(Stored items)
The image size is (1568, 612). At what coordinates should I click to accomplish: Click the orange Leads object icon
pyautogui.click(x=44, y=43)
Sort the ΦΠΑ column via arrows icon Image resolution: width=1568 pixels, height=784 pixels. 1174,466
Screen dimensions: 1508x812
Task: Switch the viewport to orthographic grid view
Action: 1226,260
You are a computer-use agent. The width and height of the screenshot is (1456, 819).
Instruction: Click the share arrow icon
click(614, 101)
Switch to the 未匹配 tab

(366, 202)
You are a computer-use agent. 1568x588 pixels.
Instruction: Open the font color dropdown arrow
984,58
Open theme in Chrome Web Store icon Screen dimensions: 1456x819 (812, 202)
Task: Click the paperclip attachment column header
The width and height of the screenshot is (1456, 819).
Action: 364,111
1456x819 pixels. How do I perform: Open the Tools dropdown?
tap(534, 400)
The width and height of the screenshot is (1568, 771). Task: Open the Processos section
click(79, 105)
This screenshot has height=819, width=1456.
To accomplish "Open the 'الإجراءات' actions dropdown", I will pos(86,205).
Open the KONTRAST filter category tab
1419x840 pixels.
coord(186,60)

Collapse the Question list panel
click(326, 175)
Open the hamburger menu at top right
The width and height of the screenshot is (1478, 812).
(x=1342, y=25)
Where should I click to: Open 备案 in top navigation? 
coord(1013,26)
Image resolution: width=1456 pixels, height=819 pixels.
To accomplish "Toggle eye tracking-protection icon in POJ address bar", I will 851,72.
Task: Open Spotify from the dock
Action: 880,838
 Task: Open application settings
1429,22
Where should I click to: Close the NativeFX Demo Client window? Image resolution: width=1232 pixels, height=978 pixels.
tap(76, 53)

**Exercise instructions:**
Go through the records and copy each one exactly.

**Result:**
The image size is (1568, 612). At what coordinates should I click to accomplish: Click the orange Leads object icon
pyautogui.click(x=44, y=43)
Sort the ΦΠΑ column via arrows icon Image resolution: width=1568 pixels, height=784 pixels. 1174,466
Screen dimensions: 1508x812
Task: Switch the viewport to orthographic grid view
Action: 1226,260
You are a computer-use agent. The width and height of the screenshot is (1456, 819).
Instruction: Click the share arrow icon
click(614, 101)
Switch to the 未匹配 tab

(366, 202)
You are a computer-use agent. 1568x588 pixels.
Instruction: Open the font color dropdown arrow
984,58
Open theme in Chrome Web Store icon Screen dimensions: 1456x819 (812, 202)
Task: Click the paperclip attachment column header
The width and height of the screenshot is (1456, 819).
Action: 364,111
1456x819 pixels. How do I perform: Open the Tools dropdown?
tap(534, 400)
The width and height of the screenshot is (1568, 771). Task: Open the Processos section
click(79, 105)
This screenshot has height=819, width=1456.
To accomplish "Open the 'الإجراءات' actions dropdown", I will pos(86,205).
Open the KONTRAST filter category tab
1419x840 pixels.
coord(186,60)

Collapse the Question list panel
click(326, 175)
Open the hamburger menu at top right
The width and height of the screenshot is (1478, 812).
(x=1342, y=25)
Where should I click to: Open 备案 in top navigation? 
coord(1013,26)
Image resolution: width=1456 pixels, height=819 pixels.
To accomplish "Toggle eye tracking-protection icon in POJ address bar", I will 851,72.
Task: Open Spotify from the dock
Action: 880,838
 Task: Open application settings
1429,22
Where should I click to: Close the NativeFX Demo Client window? Image resolution: width=1232 pixels, height=978 pixels.
tap(76, 53)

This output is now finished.